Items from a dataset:
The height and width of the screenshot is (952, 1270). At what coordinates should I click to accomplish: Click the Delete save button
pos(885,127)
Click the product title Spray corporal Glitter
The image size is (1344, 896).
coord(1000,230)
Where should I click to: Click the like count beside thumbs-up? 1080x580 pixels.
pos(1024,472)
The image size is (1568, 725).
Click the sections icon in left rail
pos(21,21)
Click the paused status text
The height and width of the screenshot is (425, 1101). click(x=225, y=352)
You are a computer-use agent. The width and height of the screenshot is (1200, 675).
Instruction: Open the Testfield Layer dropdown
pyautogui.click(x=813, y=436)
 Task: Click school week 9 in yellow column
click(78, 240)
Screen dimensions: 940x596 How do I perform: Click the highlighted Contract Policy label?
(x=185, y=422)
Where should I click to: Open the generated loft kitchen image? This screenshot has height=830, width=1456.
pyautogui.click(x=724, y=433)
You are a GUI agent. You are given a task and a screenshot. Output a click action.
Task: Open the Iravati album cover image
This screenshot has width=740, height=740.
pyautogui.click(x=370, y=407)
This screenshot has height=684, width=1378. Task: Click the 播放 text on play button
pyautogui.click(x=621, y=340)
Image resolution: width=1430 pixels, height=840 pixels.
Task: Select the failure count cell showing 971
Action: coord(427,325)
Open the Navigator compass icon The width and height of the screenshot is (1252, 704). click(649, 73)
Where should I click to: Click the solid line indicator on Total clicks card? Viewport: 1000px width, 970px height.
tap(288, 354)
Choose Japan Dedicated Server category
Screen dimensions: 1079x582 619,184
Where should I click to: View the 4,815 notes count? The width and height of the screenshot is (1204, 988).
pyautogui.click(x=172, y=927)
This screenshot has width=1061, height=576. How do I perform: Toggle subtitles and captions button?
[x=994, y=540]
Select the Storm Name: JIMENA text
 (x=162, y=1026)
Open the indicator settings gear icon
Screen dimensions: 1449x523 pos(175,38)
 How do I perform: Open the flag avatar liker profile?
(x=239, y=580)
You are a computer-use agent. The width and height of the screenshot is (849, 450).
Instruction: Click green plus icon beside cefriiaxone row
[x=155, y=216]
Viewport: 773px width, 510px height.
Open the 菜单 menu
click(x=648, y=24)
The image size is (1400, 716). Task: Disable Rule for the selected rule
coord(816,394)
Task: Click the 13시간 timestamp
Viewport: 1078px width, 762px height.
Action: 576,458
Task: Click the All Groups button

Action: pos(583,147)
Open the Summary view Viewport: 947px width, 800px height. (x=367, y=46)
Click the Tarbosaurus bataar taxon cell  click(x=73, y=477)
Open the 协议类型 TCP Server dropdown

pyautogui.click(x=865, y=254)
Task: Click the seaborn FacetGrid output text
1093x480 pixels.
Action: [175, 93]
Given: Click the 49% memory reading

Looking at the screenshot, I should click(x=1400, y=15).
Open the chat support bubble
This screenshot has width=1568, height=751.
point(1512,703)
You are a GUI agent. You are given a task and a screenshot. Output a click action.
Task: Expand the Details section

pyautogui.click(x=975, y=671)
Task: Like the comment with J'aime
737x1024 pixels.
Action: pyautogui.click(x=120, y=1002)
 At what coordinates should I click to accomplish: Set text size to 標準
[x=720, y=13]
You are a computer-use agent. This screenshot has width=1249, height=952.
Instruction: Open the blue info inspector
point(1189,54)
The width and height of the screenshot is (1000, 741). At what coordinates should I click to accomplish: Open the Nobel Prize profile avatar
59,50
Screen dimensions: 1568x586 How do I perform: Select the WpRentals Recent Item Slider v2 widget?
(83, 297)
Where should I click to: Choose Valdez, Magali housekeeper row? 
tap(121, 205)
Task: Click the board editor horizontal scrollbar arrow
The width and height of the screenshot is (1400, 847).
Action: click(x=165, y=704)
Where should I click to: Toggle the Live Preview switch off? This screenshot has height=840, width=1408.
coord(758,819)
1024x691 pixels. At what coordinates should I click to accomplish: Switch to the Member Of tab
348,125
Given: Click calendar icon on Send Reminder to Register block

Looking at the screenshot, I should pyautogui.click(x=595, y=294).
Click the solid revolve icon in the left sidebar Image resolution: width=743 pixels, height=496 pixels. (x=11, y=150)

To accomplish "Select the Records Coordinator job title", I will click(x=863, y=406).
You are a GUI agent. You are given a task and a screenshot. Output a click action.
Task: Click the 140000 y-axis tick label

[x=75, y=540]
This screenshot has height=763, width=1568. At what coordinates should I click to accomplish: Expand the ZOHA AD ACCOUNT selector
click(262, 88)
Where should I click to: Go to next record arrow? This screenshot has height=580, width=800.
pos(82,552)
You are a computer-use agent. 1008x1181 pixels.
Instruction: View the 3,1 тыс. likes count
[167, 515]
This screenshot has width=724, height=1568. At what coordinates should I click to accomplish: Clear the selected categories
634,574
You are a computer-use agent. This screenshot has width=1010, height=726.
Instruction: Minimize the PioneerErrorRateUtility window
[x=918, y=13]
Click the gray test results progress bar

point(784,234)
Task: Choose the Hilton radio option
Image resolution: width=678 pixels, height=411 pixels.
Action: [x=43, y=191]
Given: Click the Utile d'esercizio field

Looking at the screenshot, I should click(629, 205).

Task item | In which lines of the records does the word "agent" appear? Copy each of them.

Solution |
You are a computer-use agent. The width and height of the screenshot is (1200, 675).
You are a GUI agent. You are given a task and a screenshot. Output a click action.
You are a computer-use agent. The width and height of the screenshot is (849, 450).
You are a GUI agent. You are given a task and a screenshot. Output a click action.
You are a computer-use agent. This screenshot has width=1249, height=952.
You are a GUI agent. You are given a task and a screenshot. Output a click action.
You are a computer-use agent. 1008x1181 pixels.
You are a computer-use agent. This screenshot has width=1010, height=726.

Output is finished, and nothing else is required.